# INTRODUCTION TO STREAMING DATAWAREHOUSE

![alt text](images/delta_dwh.png "Data Warehouse")


In [1]:

# Import SparkSession
import pyspark
from delta import configure_spark_with_delta_pip

builder = pyspark.sql.SparkSession.builder.appName("JAMBA_JUICE") \
    .config("spark.sql.extensions", "io.delta.sql.DeltaSparkSessionExtension") \
    .config("spark.sql.catalog.spark_catalog", "org.apache.spark.sql.delta.catalog.DeltaCatalog")

spark = configure_spark_with_delta_pip(builder).enableHiveSupport().getOrCreate()


In [2]:
# To allow automatic schemaInference while reading
spark.conf.set("spark.sql.streaming.schemaInference", True)
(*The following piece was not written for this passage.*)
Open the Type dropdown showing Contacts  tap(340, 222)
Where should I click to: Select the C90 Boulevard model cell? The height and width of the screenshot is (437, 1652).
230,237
# Create the streaming_df to read from input directory
df = spark \
    .readStream \
    .format("json") \
    .load("data/product/")

df.printSchema()

root
 |-- category: string (nullable = true)
 |-- cogs: double (nullable = true)
 |-- contains_caffeine: boolean (nullable = true)
 |-- contains_fruit: boolean (nullable = true)
 |-- contains_nuts: boolean (nullable = true)
 |-- contains_veggies: boolean (nullable = true)
 |-- event_time: string (nullable = true)
 |-- item: string (nullable = true)
 |-- price: double (nullable = true)
 |-- product_id: string (nullable = true)
 |-- size: string (nullable = true)



# Creating Bronze Tables
This function will create empty tables for future use.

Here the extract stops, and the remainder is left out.